Most emerging Asian currencies edged up on Tuesday as China's economic growth data held no nasty surprises, but gains were capped by lingering worries that Beijing will allow the yuan to weaken further to support the world's second-largest economy. The Hong Kong dollar, however, hit four-year lows as it fell sharply for a fourth straight session as volatility in the Chinese yuan spilled over to the currency in the former British colony.
China's economic growth eased to 6.8 percent in the fourth quarter from a year earlier, as predicted by many economists, while December factory output, retail sales and investment growth were all slightly weaker than expected, pointing to a further loss of momentum. However, there were no signs of a hard landing that some investors have feared. That caused investors to unwind some of bearish bets in emerging Asian currencies such as Malaysia's ringgit.
"Slowdown concerns remain and that will keep Asia FX still under pressure," said Saktiandi Supaat, head of FX research for Maybank in Singapore. Emerging Asian currencies have been under pressure from worries about a slowing China's economy as it is the largest overseas market to many of regional peers. Spot ringgit rose in thin trading as oil prices stabilised after strong Chinese fuel consumption data. The currency's non-deliverable forwards (NDFs) also strengthened on demand from long-term investors.
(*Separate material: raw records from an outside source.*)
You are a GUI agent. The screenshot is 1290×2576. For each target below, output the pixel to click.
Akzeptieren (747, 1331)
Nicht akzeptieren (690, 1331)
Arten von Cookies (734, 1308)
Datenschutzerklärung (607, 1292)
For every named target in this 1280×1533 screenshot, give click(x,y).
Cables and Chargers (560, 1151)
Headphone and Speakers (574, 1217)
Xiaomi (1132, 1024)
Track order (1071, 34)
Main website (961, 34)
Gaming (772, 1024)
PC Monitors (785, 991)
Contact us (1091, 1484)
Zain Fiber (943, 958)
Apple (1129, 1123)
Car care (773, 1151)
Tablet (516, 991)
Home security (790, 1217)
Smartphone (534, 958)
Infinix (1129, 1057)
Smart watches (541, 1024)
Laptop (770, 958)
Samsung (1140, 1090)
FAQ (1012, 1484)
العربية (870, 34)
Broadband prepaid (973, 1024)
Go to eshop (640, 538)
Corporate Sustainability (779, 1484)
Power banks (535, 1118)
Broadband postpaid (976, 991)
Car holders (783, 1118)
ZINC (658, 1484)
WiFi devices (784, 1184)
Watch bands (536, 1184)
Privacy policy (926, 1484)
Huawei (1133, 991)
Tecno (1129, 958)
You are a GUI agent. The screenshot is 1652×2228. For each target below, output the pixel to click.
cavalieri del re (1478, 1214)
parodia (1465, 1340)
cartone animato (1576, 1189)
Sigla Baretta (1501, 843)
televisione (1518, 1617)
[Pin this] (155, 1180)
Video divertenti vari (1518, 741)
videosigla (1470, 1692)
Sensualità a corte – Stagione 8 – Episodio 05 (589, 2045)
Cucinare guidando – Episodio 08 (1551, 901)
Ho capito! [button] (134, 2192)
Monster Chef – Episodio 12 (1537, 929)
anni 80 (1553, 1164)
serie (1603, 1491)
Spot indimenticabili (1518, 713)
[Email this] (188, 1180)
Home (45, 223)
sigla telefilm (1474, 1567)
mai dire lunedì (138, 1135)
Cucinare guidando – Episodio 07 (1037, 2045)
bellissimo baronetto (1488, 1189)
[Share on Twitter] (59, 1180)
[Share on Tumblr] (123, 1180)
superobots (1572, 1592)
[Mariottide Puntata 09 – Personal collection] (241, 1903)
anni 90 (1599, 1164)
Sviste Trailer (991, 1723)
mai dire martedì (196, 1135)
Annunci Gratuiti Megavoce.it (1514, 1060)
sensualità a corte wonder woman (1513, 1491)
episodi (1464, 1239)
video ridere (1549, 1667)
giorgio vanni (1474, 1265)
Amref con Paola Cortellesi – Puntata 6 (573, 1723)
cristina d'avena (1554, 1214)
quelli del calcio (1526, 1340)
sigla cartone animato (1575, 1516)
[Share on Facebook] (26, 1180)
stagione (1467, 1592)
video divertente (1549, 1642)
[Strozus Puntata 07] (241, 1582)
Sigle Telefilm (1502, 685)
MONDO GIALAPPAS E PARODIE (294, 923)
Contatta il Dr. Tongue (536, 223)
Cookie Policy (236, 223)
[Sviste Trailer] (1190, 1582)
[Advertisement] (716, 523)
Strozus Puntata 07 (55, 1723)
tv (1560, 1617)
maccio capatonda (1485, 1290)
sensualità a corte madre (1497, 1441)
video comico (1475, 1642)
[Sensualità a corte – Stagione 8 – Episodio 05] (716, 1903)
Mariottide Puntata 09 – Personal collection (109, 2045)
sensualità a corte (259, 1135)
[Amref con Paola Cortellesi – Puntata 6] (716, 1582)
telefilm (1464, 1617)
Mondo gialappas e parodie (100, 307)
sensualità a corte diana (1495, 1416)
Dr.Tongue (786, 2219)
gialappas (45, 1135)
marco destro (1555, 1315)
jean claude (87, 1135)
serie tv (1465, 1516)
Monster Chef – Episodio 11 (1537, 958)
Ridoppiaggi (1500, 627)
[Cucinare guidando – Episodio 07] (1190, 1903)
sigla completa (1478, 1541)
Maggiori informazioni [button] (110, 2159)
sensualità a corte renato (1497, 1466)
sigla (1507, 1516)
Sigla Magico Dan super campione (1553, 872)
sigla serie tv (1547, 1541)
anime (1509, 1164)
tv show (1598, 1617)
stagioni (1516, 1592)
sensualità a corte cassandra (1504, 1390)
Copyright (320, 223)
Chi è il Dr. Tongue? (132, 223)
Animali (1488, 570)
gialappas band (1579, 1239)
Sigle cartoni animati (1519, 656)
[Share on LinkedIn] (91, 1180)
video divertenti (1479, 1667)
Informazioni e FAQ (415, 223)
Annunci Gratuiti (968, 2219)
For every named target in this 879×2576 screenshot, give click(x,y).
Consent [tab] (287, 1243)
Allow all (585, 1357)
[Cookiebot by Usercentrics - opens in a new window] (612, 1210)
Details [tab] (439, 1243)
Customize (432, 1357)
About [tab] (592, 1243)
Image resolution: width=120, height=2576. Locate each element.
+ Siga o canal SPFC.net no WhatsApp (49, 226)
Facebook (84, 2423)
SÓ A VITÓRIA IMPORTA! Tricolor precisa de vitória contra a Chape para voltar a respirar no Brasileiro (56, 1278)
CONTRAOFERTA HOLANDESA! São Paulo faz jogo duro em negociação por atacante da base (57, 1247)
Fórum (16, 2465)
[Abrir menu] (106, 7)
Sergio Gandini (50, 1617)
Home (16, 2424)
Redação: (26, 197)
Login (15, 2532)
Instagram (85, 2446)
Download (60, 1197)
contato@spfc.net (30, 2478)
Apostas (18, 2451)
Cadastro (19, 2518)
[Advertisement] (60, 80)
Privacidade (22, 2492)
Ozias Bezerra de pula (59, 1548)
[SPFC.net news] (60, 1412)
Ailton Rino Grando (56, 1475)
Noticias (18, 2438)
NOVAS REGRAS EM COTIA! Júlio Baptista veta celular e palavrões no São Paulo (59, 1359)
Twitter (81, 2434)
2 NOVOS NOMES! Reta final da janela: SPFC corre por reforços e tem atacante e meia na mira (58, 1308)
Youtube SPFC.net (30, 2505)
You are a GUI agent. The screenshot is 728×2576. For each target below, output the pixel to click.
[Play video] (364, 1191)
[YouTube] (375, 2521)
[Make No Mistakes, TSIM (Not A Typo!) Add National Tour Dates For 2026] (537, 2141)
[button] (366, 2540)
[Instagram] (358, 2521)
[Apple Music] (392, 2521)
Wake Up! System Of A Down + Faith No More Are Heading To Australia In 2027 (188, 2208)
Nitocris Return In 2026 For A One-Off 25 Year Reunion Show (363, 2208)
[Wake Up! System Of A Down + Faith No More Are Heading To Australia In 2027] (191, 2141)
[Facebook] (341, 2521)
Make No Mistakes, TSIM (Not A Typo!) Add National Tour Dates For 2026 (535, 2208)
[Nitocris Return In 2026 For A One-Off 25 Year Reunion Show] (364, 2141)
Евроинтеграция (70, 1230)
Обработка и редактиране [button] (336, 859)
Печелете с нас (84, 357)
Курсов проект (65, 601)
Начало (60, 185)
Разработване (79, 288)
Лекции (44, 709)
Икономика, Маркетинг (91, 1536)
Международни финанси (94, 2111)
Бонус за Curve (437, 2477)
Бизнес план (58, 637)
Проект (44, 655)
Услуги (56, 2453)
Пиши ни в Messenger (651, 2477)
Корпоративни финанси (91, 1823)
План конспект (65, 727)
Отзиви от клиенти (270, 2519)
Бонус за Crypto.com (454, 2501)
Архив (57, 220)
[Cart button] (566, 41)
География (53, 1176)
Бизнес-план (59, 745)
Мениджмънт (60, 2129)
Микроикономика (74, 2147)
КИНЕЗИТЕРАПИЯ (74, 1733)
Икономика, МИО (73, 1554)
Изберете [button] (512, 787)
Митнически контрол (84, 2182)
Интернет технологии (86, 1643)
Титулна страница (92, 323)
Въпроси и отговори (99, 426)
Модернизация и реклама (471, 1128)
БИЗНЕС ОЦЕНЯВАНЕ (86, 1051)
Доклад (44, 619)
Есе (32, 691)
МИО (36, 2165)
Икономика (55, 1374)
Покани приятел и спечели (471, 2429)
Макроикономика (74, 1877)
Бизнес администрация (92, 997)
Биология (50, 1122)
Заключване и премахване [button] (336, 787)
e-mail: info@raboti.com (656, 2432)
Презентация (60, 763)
The Malaysian currency closely tracks crude prices as the country is a major supplier of palm oil and natural liquefied gas. Sentiment towards the ringgit stayed bearish as crude oil prices are unlikely to rebound with the full return of Iran to oil markets seen deteriorating a supply glut. The rupiah gained on some bond inflows to seek higher yields. The Indonesian currency also advanced in NDFs markets. The official Jakarta Interbank Spot Dollar Rate, which the central bank introduced in 2013 to manage exchange rate fluctuations, was fixed at 13,921, slightly firmer than the previous 13,931.